Hit With Big Withdrawals, Fed Sells Assets, Borrows Cash


THE WALL STREET EXAMINER

The Fed was hit with withdrawals of $83.3 billion last Wednesday, the largest withdrawals from its deposit accounts that were not associated with quarterly tax payments since February of 2009. $7 billion of that was the net cash transferred to the US Treasury from its note and bond sales less outlays. The Fed still had to meet the other $76 billion. These transactions were revealed in the Fed’s weekly H.4.1 report.

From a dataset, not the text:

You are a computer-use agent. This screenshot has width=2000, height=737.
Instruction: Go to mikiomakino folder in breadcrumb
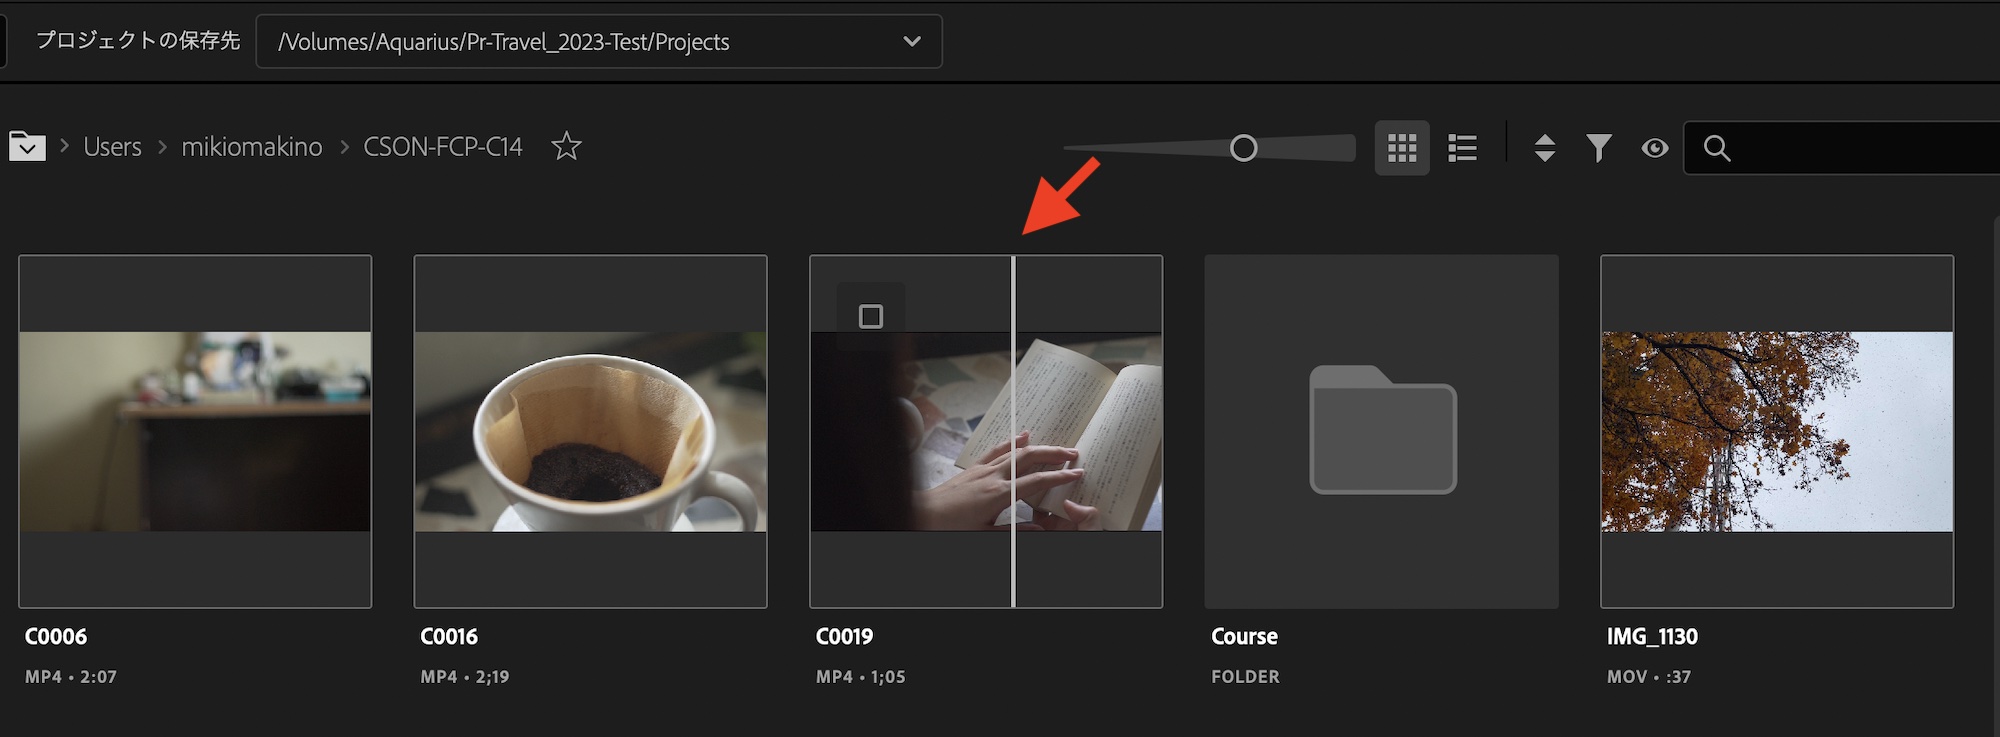252,147
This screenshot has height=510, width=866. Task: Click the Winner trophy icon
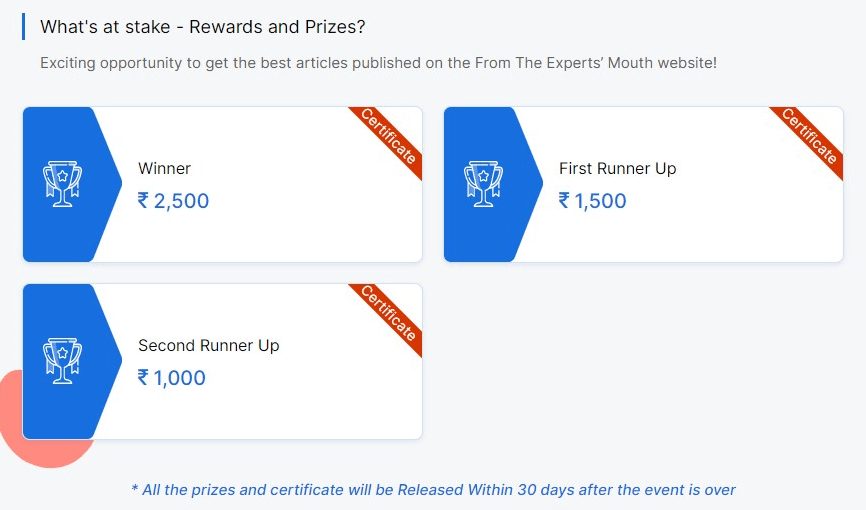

The Fed was apparently forced to take extraordinary measures to fund these withdrawals. These included the outright sale of nearly $24 billion in its Treasury note and bond holdings from the System Open Market Account. As a result, the Fed’s System Open Market Account (SOMA) fell to $2.611 trillion, some $43 billion below the Fed’s stated target of $2.654 trillion. Prior to this week, it had not strayed from by more than $7 billion since June. The Fed’s action was not only a direct contradiction of its stated policy, but it was done without warning or explanation. It ran counter to Bernanke’s penchant for telegraphing every important move the Fed makes so that the banking/speculating organizations can front-run it.

The Fed took another unusual and virtually unprecedented action to fund these massive withdrawals. It borrowed $43 billion  from foreign central banks (FCBs) through Reverse Repurchase Agreements (revese repos, or RRPs).